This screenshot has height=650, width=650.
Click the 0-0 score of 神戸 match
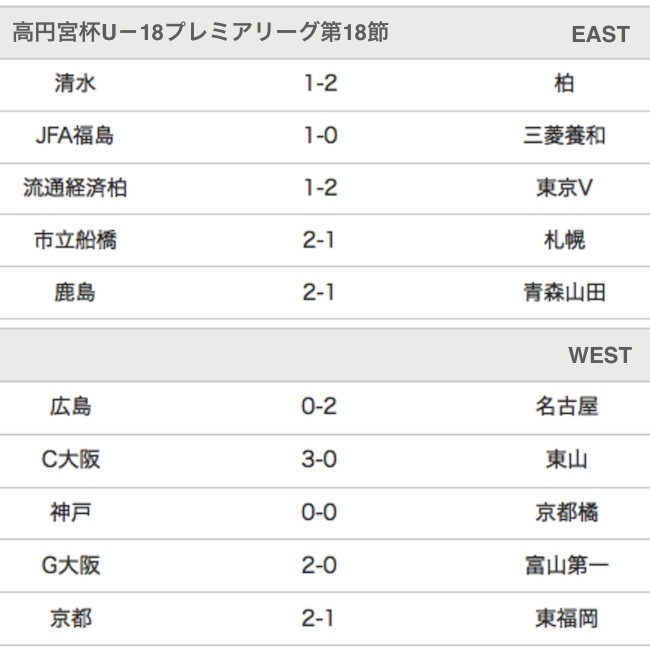coord(319,513)
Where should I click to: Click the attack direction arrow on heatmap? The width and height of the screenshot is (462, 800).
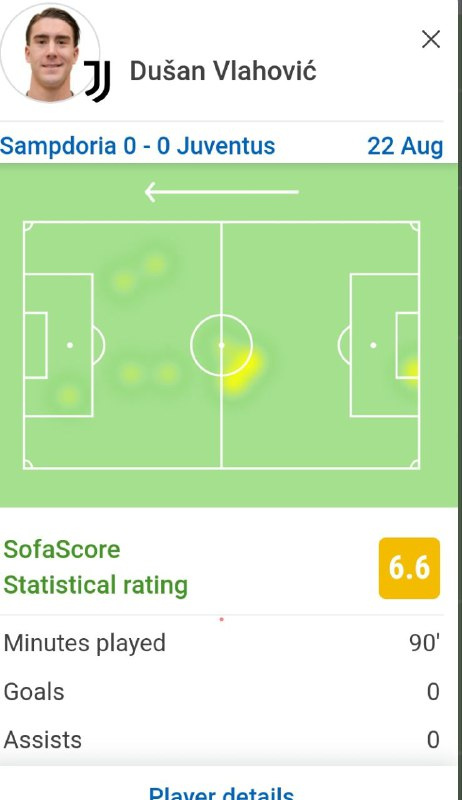point(221,192)
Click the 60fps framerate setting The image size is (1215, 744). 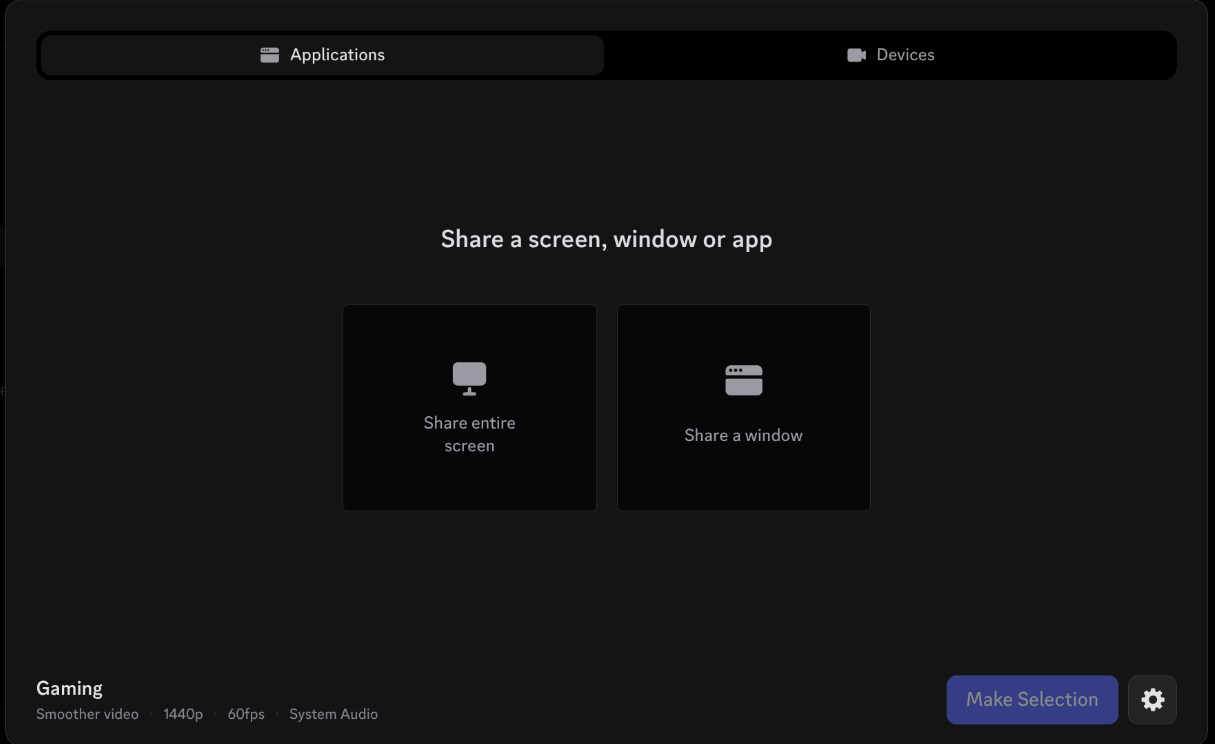(245, 714)
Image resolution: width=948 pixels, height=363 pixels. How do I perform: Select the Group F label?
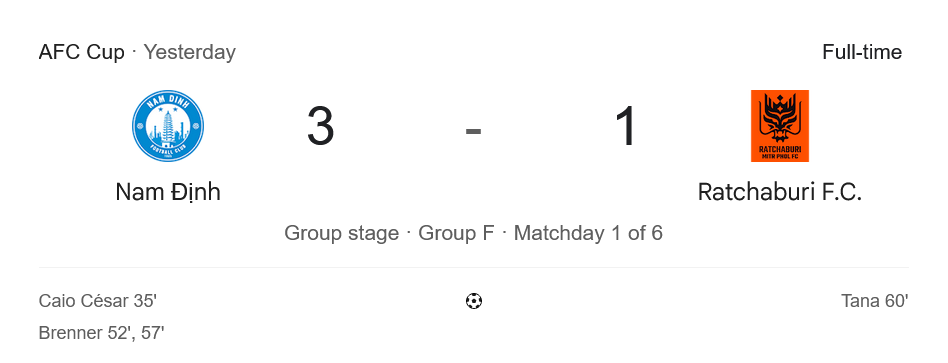coord(456,234)
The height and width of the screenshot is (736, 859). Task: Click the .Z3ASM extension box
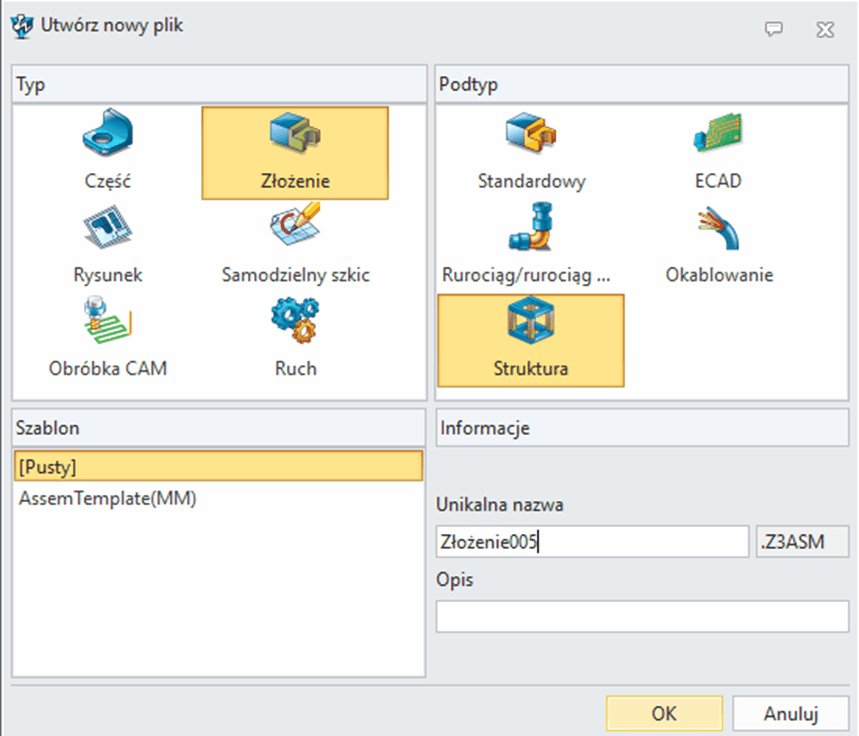click(802, 542)
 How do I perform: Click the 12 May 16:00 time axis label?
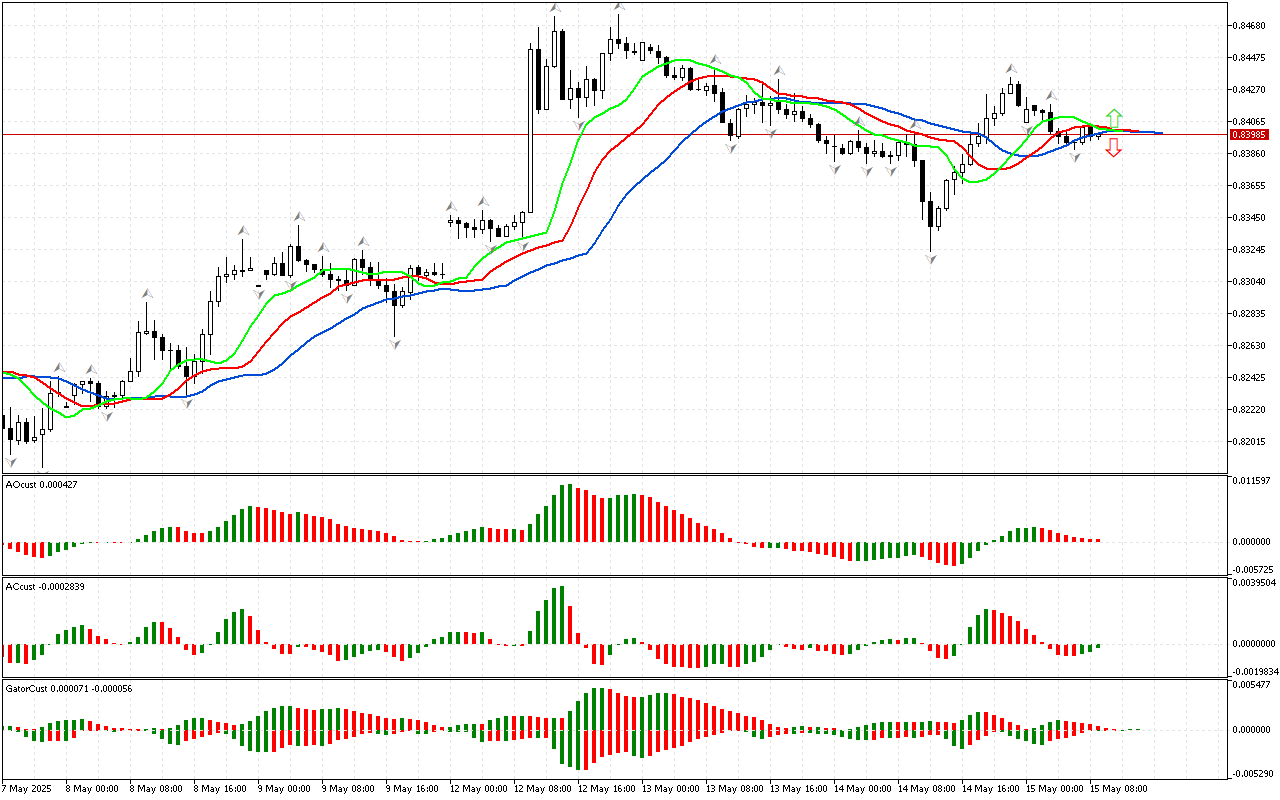(x=609, y=788)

• What needs to be done
Update everything from the line containing "The height and" down to the end of the items above, replacing "extension box" with "extension field" and leaving all else unchanged. Leave the pictures out of your answer.

• Solution for this problem
The height and width of the screenshot is (736, 859). Task: Click the .Z3ASM extension field
click(802, 542)
 How do I perform: Click the 12 May 16:00 time axis label?
(x=609, y=788)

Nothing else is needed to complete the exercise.